## WHAT YOU HAVE TO DO
Starting at the line that contains "Where should I click to: Cancel", reproduce only the lines through the end of the data, exactly, including both the first and the last; skip the pictures.

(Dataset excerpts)
-------
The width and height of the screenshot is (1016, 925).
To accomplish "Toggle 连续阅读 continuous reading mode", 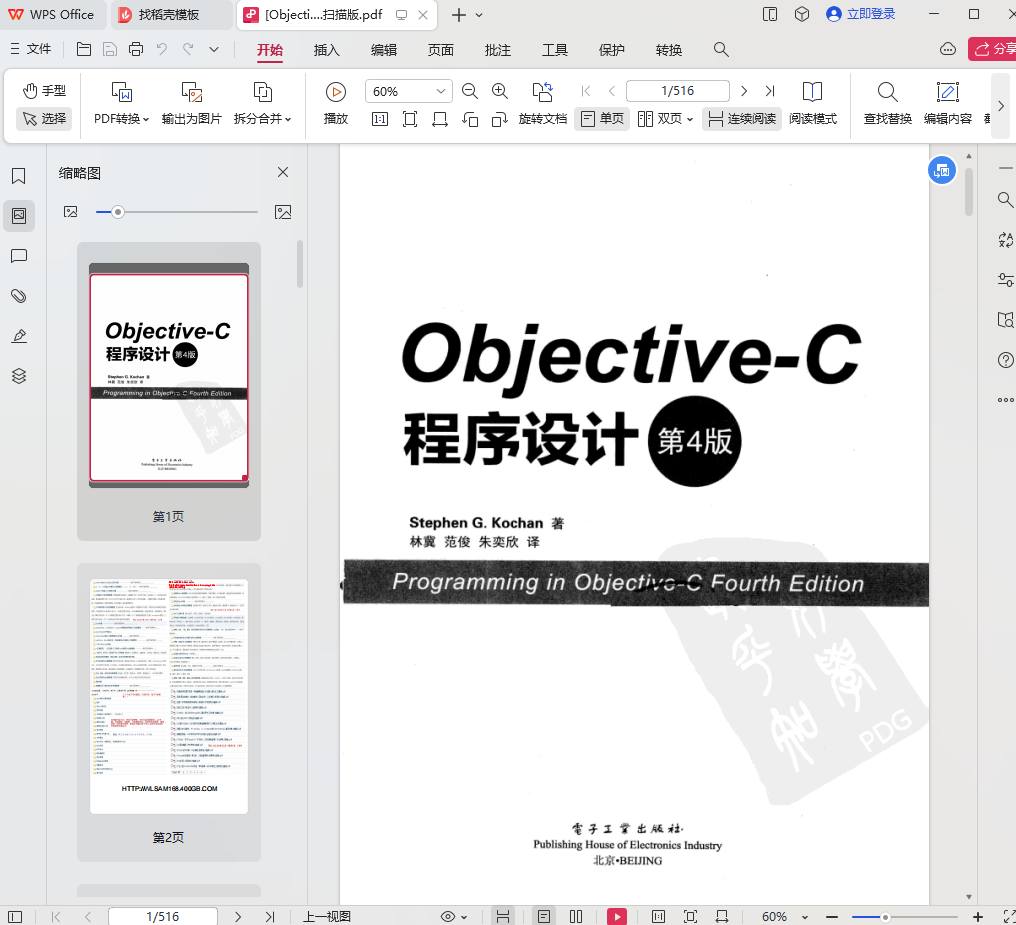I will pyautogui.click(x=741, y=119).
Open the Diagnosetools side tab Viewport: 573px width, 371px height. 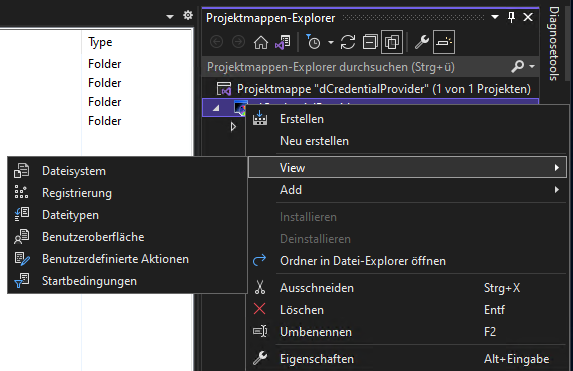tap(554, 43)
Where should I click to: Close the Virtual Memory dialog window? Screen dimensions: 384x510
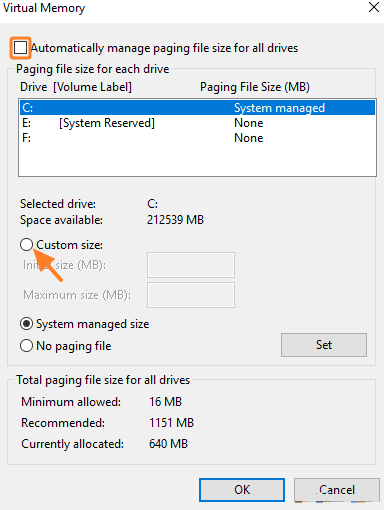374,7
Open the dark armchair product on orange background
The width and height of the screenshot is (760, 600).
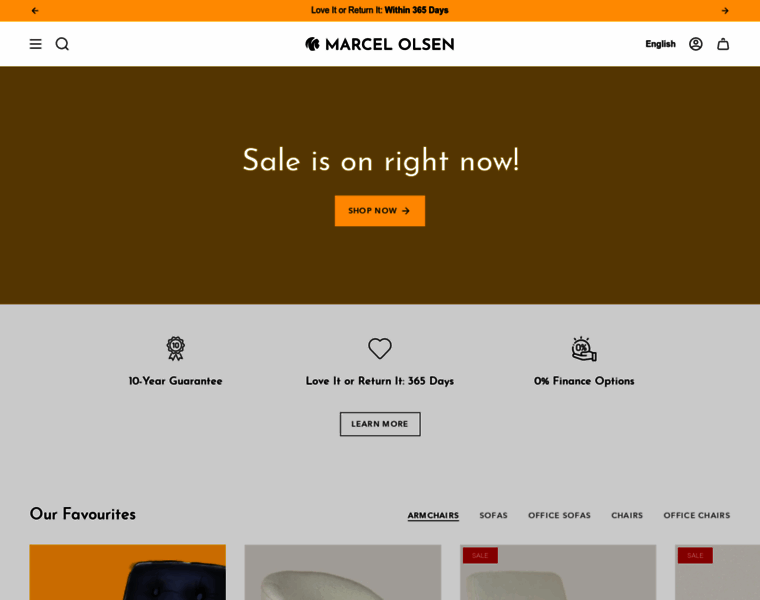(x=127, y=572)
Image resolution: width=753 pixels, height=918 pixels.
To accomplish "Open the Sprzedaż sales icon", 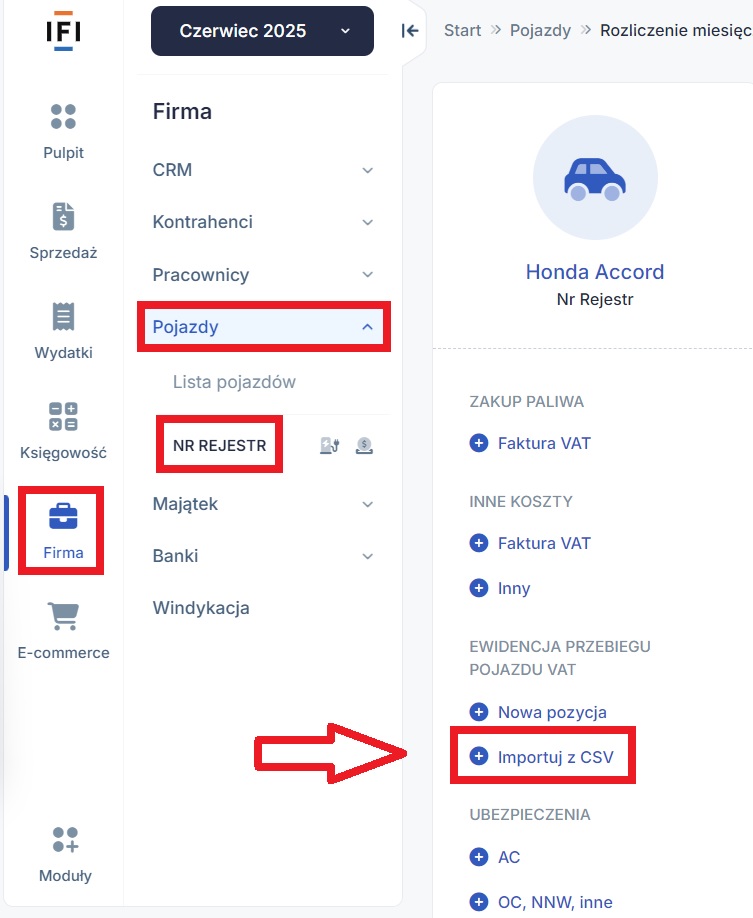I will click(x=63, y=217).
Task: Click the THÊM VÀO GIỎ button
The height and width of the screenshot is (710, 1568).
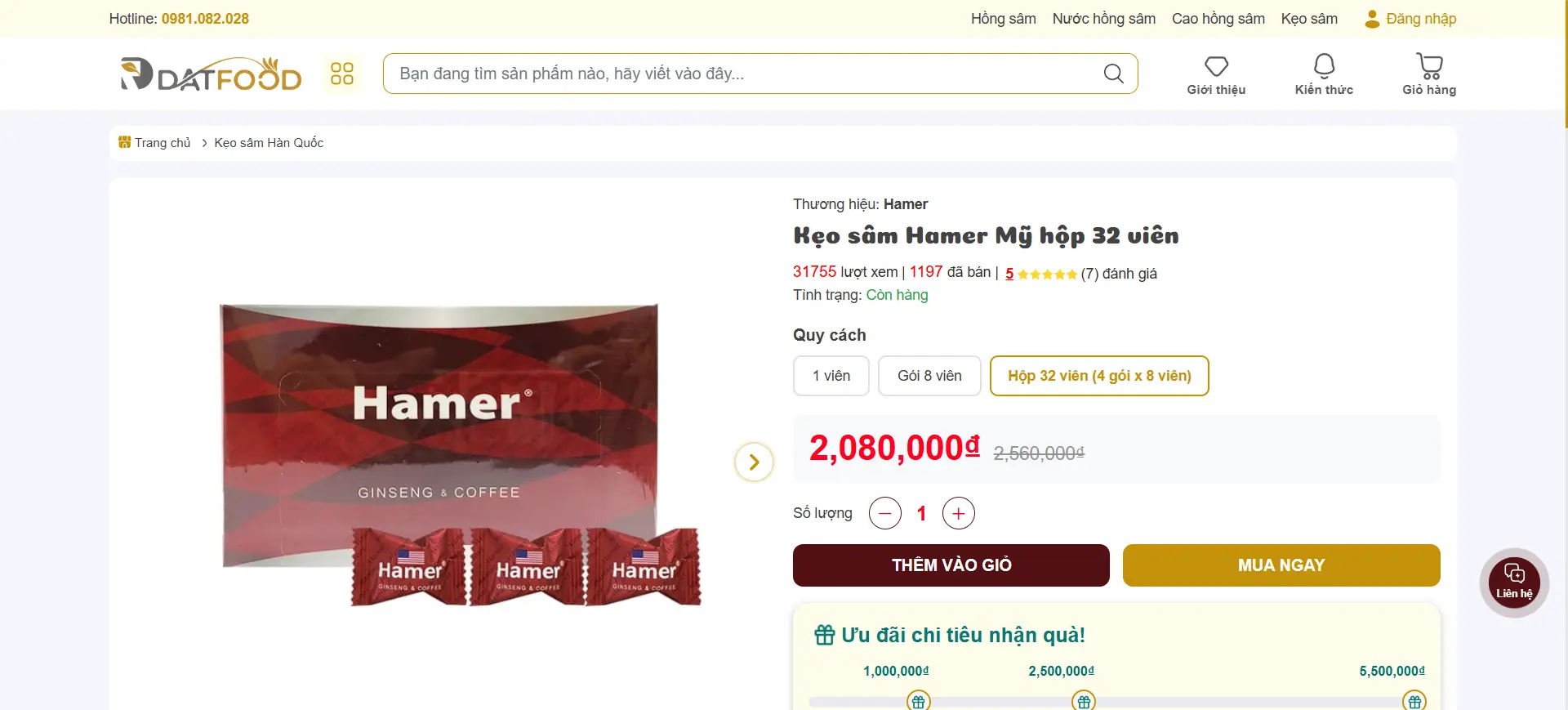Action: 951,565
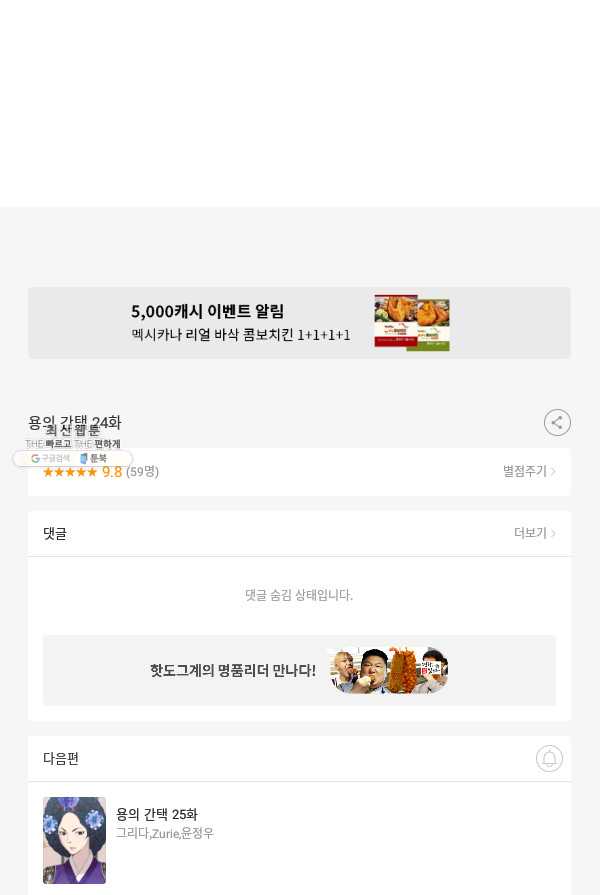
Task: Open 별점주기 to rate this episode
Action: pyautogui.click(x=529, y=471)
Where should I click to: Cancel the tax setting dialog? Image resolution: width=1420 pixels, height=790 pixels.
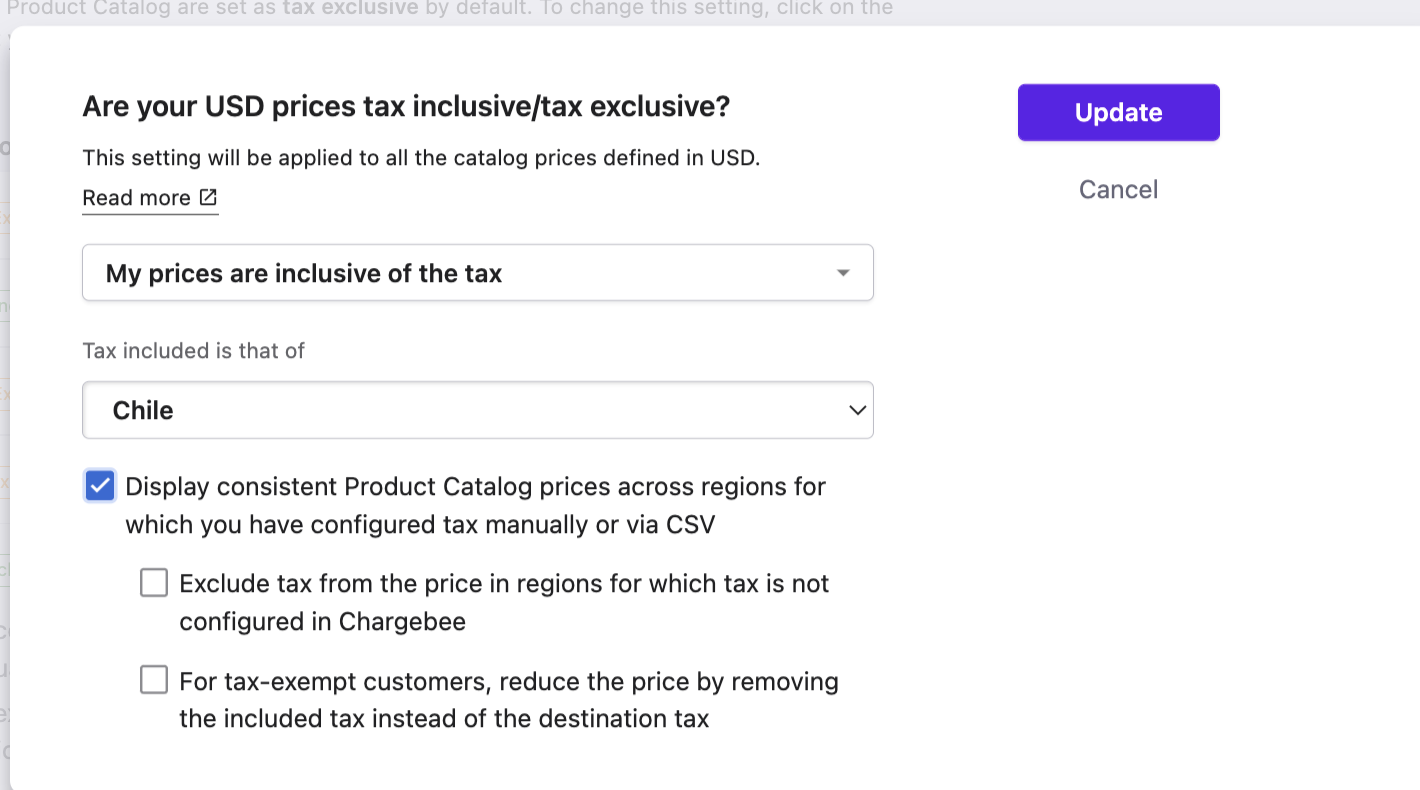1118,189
-------
## TASK RESULT
Where should I click to: Cancel the tax setting dialog? Image resolution: width=1420 pixels, height=790 pixels.
1118,189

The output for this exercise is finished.